### Goal of the exercise
Copy out the items word for word, from the line with "Click FMGE in the footer" through the end of the items, including both of those lines. Leave out the pictures.

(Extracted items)

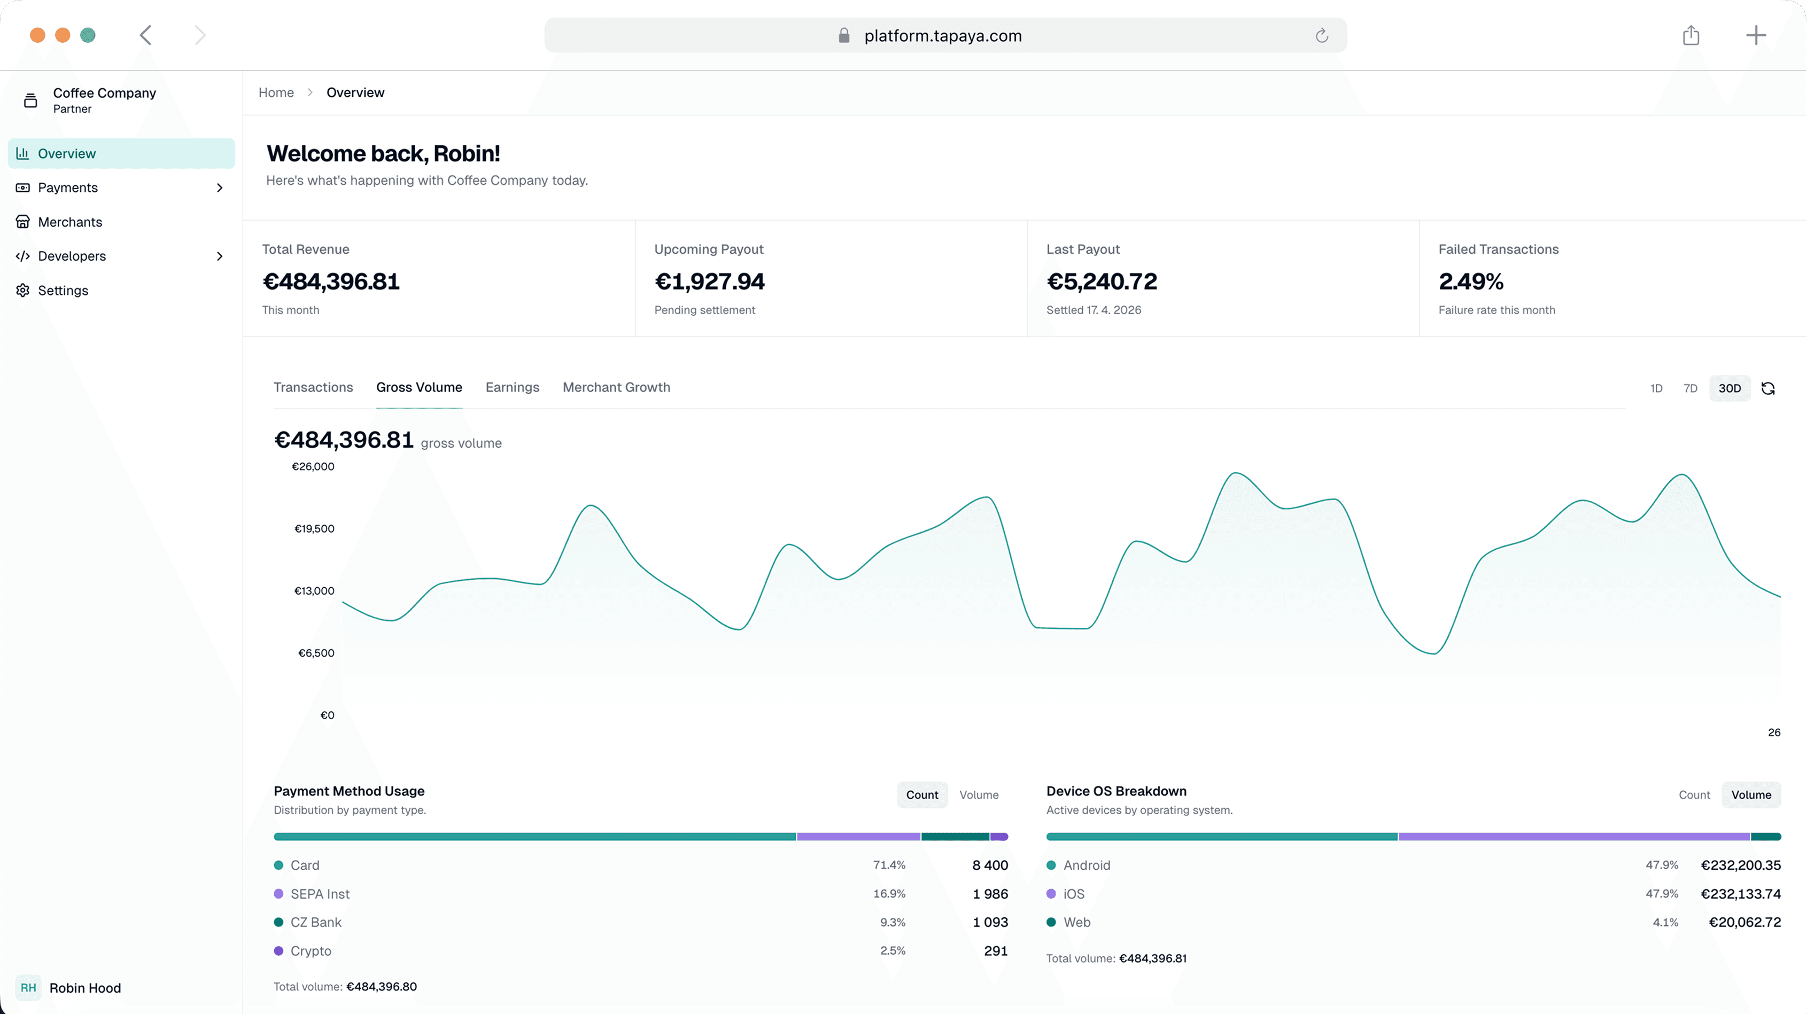The width and height of the screenshot is (1807, 1014).
Task: Show Payment Method Usage by Volume
Action: pyautogui.click(x=979, y=795)
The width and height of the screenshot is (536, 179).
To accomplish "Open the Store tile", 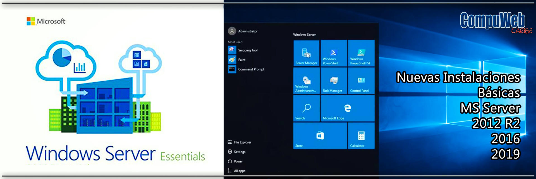I will [x=320, y=136].
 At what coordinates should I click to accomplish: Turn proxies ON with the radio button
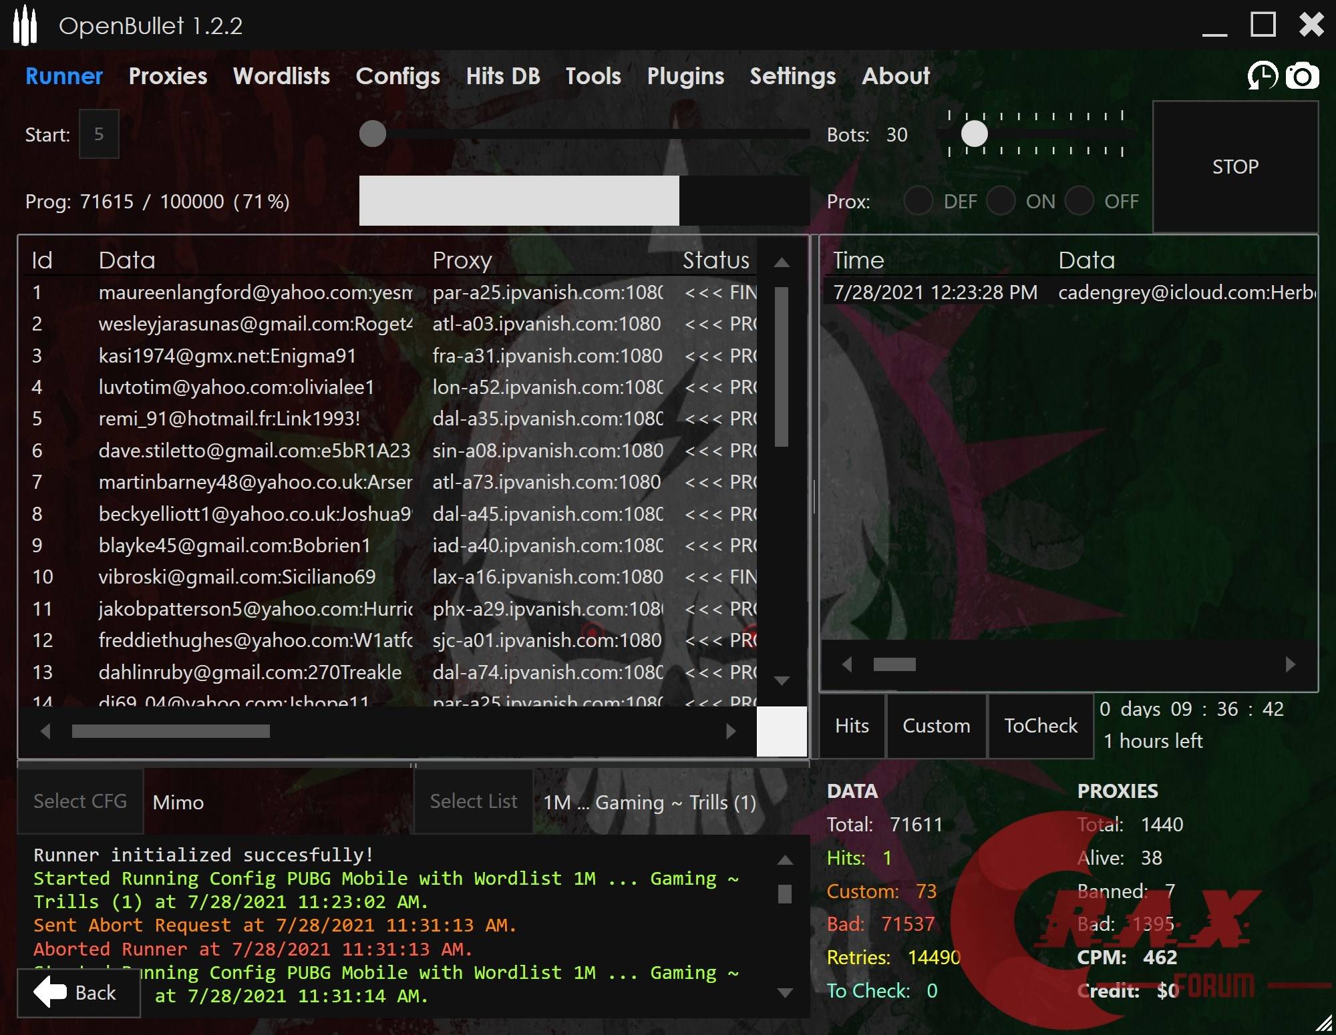(1001, 201)

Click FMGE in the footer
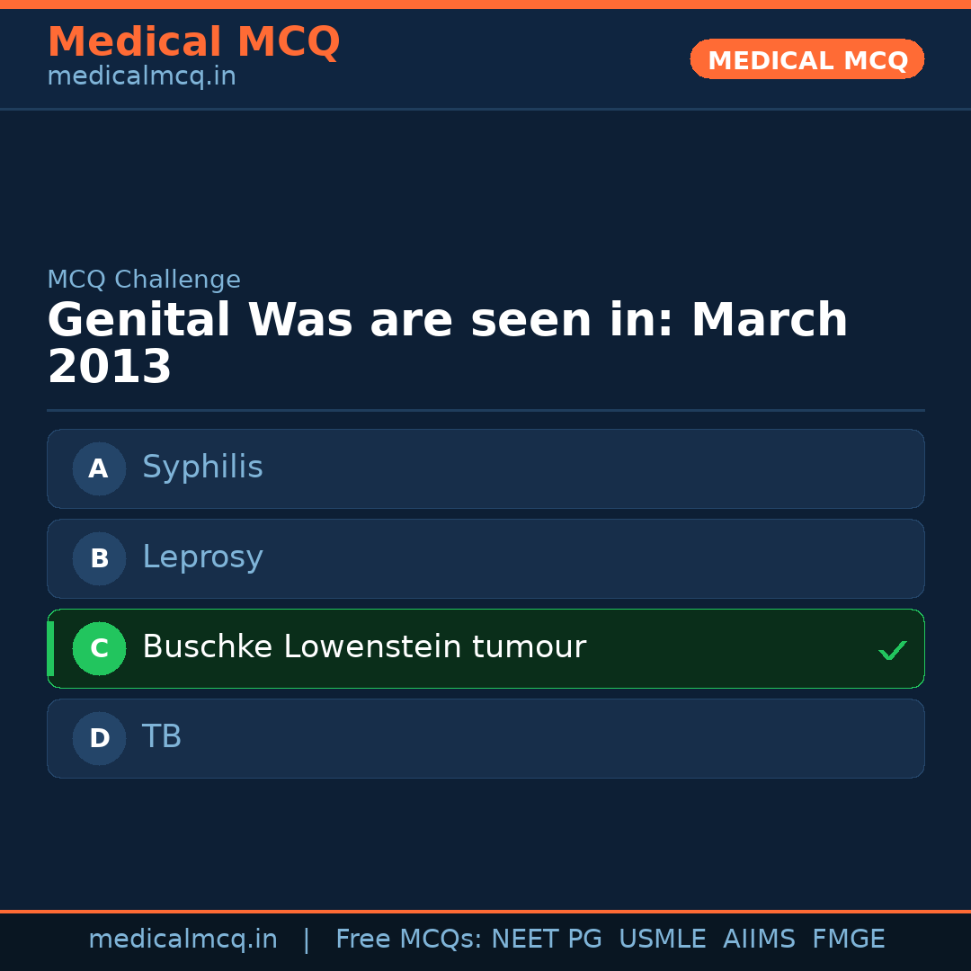[848, 940]
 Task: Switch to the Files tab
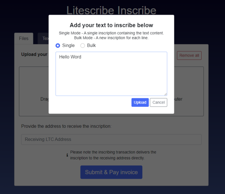point(24,38)
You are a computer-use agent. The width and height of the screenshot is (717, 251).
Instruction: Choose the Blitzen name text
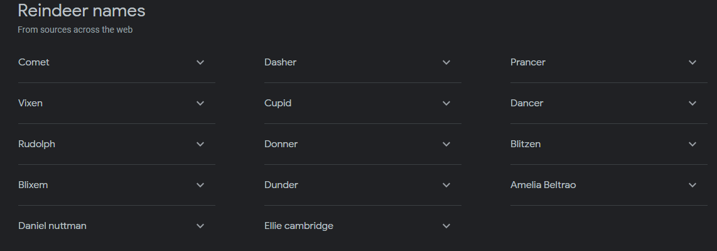tap(526, 144)
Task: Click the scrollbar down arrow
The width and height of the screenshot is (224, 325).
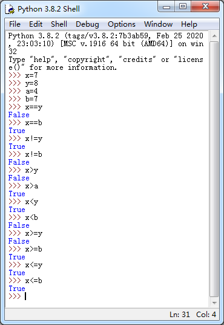Action: point(214,303)
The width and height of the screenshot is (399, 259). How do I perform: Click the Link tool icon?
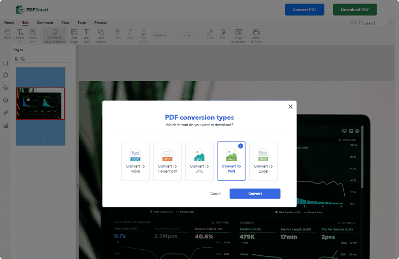click(210, 34)
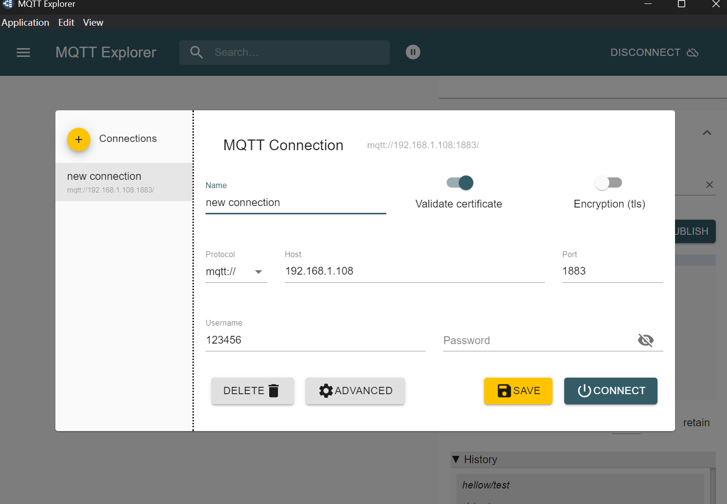The image size is (727, 504).
Task: Click the hamburger menu icon
Action: tap(23, 52)
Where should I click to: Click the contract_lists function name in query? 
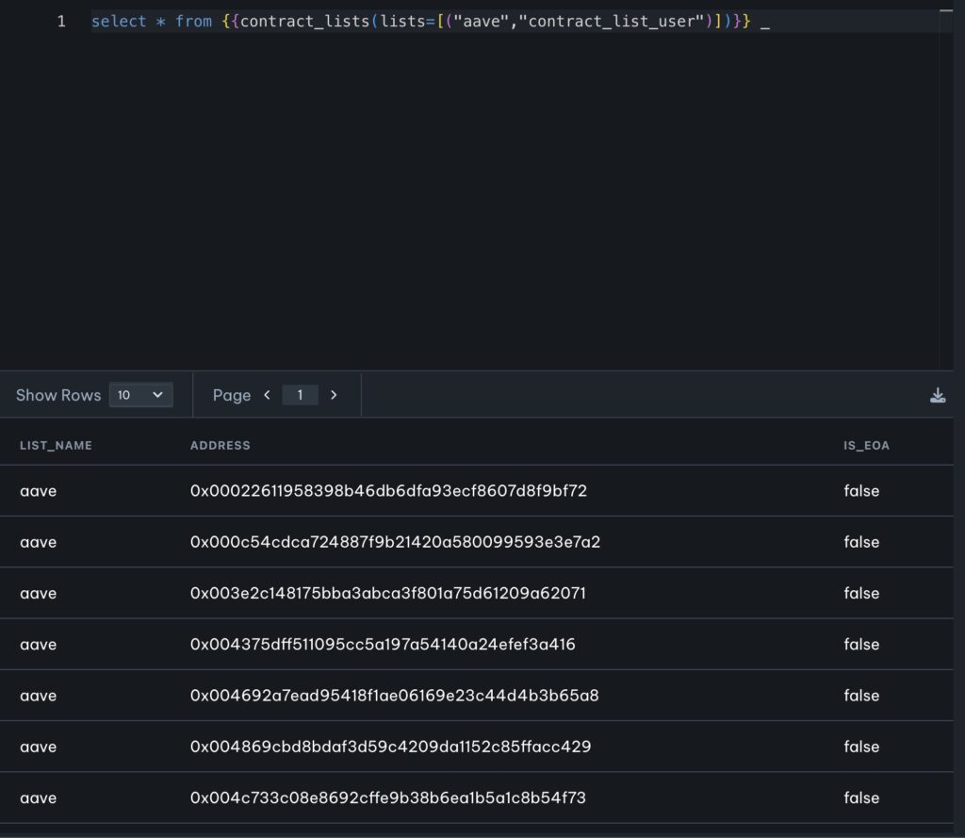[304, 21]

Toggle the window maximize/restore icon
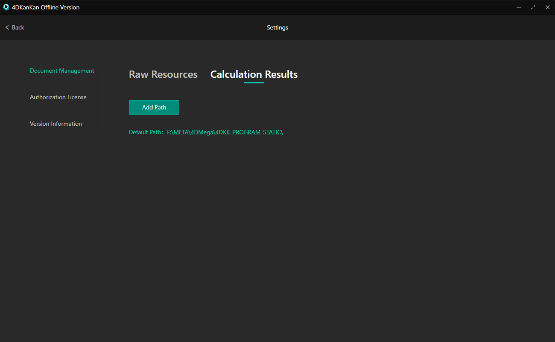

### Exercise output
Click FMGE in the footer
[848, 940]
 Task: Switch to the Files tab
point(24,38)
You are a computer-use agent. The width and height of the screenshot is (717, 251).
Instruction: Choose the Blitzen name text
tap(526, 144)
Task: Click the scrollbar down arrow
The width and height of the screenshot is (224, 325).
Action: point(214,303)
The width and height of the screenshot is (399, 259). How do I perform: Click the Link tool icon?
click(210, 34)
The image size is (727, 504).
Task: Click the hamburger menu icon
Action: tap(23, 52)
Where should I click to: Click the contract_lists function name in query? 
[304, 21]

Toggle the window maximize/restore icon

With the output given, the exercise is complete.